Silencing of PHLPP1 promotes neuronal apoptosis and inhibits functional recovery after spinal cord injury in mice.

AIM

Spinal cord injury (SCI) causes increased apoptosis of neurons, leading to irreversible dysfunction of the spinal cord. In this study, we investigated the effects of the progression of SCI and potential regulation of apoptosis after the Pleckstrin homology (PH) domain and leucine rich repeat protein phosphatase 1 (PHLPP1) gene was silenced.

MAIN METHODS

Spinal cord injection, and neuronal transfection with a recombinant adenovirus vector encoding small interfering RNA (siRNA) against PHLPP1 (AdsiPHLPP1) successfully silenced PHLPP1. These created in vivo and in vitro PHLPP1-silenced models, respectively, resulting in stable expression of the transgene in neurons.

KEY FINDINGS

The results showed that silencing of PHLPP1 evidently reduced levels of the nuclear factor erythroid 2-related factor 2 (Nrf2) after SCI. Western blot analysis revealed that the mice injected with AdsiPHLPP1 showed increased the expression of pro-apoptotic factors (Bax and cleaved-caspase 3), and reduced levels of neurotrophic (BDNF) and anti-apoptotic (Bcl-2) factors, both in vivo and in vitro.

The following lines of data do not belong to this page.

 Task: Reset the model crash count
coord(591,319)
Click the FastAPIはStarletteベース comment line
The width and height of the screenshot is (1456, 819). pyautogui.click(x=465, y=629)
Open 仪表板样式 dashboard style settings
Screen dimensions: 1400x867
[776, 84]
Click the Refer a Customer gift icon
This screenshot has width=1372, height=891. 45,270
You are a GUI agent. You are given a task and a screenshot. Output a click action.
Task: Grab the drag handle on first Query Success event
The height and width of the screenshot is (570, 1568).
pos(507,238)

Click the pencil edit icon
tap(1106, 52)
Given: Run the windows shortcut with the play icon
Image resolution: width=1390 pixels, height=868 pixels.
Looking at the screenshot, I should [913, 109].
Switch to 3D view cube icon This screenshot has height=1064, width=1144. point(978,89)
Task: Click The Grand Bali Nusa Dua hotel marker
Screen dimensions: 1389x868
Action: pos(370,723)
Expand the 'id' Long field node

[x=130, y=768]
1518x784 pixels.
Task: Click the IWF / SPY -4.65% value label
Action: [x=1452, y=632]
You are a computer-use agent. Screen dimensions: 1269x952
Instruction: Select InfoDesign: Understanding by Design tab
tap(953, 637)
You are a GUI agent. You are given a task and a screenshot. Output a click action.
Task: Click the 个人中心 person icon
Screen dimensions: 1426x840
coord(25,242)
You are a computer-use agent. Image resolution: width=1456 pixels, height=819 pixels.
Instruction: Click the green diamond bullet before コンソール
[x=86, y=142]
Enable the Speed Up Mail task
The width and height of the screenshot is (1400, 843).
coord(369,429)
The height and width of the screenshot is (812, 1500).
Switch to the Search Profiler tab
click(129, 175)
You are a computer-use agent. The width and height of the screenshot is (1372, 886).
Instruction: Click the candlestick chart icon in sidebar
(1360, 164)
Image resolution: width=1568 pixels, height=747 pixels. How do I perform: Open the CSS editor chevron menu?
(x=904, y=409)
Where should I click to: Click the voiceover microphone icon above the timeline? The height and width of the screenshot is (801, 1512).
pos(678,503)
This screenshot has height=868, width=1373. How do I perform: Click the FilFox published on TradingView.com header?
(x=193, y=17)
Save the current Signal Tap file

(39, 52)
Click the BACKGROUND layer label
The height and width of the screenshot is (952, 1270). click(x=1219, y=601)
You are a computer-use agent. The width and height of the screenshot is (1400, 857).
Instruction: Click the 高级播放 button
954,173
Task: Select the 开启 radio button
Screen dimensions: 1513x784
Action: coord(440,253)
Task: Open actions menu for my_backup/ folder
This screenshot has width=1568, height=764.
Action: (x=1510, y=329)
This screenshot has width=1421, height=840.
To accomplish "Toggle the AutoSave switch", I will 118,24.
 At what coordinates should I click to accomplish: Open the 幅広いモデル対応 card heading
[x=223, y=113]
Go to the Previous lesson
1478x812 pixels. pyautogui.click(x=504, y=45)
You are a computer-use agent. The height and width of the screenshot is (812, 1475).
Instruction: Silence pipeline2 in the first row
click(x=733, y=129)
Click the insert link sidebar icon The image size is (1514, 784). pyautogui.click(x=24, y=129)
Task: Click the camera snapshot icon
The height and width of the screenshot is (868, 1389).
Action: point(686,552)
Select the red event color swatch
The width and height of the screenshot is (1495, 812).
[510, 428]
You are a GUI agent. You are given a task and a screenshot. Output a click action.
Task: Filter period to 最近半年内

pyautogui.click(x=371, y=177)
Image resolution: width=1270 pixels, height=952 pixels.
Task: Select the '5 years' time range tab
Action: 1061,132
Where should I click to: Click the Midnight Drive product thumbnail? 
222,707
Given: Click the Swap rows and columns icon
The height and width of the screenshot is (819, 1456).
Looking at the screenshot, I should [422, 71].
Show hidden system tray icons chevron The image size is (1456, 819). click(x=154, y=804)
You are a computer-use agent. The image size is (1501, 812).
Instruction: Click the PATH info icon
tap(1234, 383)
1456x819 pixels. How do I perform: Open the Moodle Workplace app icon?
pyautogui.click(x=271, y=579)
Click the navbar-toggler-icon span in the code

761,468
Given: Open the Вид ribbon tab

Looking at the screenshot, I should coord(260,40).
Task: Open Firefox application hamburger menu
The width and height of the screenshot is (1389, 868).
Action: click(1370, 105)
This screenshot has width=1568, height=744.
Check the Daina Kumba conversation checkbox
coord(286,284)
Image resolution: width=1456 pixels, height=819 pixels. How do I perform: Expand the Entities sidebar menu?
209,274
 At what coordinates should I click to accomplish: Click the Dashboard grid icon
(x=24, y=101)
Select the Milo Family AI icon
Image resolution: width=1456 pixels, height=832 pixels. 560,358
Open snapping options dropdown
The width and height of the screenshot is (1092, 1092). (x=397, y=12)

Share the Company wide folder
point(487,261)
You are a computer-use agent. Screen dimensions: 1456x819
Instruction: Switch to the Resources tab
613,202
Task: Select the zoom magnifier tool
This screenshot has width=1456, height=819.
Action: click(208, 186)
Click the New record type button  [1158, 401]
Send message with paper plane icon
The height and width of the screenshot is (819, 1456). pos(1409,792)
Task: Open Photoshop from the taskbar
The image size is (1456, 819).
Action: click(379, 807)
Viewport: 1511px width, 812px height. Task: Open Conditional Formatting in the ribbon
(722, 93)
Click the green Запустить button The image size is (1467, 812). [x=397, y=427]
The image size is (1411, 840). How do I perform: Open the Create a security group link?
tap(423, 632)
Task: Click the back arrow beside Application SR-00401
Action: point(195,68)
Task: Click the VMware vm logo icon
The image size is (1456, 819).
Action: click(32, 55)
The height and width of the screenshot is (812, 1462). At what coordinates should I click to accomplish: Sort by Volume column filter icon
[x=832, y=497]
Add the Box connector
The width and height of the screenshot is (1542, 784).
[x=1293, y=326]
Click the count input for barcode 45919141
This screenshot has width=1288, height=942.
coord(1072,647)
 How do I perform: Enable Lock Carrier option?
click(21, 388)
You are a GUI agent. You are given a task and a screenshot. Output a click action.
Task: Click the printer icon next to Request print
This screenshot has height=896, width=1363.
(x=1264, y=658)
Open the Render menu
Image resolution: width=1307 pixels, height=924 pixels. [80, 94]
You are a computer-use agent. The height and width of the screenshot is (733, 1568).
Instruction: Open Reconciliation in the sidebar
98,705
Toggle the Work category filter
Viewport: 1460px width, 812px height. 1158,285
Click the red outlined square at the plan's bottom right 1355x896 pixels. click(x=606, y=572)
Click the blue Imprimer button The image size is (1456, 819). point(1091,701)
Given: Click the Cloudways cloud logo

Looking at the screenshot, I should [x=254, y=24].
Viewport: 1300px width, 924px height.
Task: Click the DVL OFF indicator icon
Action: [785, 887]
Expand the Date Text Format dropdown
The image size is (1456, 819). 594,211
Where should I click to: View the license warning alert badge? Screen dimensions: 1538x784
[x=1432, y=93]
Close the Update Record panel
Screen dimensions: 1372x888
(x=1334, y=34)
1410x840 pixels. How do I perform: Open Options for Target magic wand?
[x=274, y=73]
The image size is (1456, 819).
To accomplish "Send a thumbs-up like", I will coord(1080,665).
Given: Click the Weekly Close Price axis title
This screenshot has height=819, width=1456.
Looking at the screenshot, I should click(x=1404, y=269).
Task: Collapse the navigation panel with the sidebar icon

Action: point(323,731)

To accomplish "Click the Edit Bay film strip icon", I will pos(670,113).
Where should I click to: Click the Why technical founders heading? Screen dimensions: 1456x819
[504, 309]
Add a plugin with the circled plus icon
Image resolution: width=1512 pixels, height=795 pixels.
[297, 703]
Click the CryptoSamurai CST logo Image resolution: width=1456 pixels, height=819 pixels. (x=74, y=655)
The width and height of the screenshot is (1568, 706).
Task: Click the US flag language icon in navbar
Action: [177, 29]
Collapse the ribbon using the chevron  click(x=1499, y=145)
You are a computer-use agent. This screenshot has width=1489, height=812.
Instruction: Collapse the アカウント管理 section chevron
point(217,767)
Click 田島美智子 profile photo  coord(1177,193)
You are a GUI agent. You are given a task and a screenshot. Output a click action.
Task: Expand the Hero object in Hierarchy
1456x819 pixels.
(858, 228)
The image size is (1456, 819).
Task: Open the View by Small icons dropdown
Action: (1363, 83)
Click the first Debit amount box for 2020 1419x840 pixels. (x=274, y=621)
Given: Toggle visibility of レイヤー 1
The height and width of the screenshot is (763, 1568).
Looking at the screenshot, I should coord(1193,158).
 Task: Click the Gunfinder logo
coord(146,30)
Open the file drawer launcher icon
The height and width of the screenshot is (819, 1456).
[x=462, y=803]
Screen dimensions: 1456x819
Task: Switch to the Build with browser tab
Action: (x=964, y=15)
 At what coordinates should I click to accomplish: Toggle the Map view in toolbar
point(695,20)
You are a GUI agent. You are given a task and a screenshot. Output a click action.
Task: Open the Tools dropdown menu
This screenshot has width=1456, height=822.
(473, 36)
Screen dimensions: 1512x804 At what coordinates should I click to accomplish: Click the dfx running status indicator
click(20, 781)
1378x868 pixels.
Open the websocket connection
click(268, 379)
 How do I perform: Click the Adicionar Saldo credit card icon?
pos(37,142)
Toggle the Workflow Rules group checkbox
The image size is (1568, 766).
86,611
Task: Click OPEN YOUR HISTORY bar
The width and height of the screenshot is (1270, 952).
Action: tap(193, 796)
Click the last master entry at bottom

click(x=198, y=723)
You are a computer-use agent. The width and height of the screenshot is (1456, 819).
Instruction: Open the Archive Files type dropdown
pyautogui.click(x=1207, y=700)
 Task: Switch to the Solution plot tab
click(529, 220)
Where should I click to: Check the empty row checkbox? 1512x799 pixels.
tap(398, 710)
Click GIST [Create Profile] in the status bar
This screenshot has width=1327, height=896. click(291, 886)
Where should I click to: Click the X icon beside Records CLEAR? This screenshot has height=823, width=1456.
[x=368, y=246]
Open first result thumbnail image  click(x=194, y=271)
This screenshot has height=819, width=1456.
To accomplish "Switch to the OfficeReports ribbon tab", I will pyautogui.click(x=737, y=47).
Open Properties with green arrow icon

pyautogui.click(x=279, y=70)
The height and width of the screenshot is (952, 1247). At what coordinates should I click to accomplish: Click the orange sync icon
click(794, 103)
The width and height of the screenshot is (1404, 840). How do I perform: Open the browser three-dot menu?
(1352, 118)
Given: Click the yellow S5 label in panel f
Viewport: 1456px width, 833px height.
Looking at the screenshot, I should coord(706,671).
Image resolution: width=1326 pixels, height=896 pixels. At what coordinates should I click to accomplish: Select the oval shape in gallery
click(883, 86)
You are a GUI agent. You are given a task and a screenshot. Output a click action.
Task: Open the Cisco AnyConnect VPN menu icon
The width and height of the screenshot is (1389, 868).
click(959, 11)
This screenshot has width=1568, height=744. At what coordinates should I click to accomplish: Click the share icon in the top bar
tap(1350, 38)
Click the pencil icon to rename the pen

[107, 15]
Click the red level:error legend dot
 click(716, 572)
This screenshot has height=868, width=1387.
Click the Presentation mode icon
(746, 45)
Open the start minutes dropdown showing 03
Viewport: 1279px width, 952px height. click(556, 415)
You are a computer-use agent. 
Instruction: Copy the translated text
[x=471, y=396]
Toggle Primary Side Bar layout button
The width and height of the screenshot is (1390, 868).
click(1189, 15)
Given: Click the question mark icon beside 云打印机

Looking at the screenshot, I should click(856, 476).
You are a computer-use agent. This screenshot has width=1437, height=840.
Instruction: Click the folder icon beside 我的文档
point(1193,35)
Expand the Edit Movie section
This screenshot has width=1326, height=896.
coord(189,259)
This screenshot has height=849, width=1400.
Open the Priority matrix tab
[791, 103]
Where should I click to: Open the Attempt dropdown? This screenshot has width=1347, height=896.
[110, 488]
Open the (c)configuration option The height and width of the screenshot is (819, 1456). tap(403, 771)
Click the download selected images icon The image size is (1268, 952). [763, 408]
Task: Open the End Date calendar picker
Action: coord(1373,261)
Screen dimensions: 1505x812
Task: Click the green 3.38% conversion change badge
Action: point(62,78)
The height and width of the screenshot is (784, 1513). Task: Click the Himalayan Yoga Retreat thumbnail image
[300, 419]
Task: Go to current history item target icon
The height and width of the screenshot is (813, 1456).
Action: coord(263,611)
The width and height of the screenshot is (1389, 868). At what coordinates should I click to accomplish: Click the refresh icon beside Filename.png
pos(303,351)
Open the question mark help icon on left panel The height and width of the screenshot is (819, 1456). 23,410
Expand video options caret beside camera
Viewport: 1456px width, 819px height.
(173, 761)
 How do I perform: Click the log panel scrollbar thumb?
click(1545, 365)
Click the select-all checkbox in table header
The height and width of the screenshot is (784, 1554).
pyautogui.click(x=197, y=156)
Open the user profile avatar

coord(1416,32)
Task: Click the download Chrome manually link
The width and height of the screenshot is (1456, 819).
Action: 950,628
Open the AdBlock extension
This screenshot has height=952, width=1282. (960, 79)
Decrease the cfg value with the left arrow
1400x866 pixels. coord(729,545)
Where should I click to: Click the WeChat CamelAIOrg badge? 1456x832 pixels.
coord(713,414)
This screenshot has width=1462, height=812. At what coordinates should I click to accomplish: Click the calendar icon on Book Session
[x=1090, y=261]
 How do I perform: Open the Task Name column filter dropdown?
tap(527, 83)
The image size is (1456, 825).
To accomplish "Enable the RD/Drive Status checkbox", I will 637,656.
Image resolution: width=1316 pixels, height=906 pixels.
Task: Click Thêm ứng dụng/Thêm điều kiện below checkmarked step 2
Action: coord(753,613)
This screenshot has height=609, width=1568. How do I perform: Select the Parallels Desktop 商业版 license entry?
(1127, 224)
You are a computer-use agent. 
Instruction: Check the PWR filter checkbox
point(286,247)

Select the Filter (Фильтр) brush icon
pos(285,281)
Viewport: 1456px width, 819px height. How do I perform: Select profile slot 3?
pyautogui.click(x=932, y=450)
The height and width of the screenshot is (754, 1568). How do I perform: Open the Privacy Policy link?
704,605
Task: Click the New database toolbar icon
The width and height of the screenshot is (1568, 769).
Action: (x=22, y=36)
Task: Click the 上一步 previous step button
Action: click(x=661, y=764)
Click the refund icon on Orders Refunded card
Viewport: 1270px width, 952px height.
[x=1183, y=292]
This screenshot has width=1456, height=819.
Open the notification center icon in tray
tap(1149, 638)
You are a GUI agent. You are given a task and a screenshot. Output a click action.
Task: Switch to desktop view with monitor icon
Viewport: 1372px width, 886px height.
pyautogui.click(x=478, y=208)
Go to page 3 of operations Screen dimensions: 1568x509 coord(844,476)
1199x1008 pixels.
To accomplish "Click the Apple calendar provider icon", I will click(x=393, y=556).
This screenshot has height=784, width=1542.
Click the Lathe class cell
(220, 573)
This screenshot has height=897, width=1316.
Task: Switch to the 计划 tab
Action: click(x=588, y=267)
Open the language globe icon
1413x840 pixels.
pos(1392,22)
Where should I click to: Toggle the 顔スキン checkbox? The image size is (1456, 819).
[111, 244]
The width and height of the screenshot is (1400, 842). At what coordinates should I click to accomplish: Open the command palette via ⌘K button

The motor function of AdsiPHLPP1-injected mice was restored more slowly than that of wild type (WT) mice. In addition, the number of motor neurons surviving in the anterior horn of the spinal cord was also reduced after SCI.

SIGNIFICANCE

Our results confirm that silencing of PHLPP1 promotes neuronal apoptosis and inhibits functional recovery after injury in vivo and in vitro. Consequently, PHLPP1 represents a potential therapeutic target gene for the clinical treatment of SCI.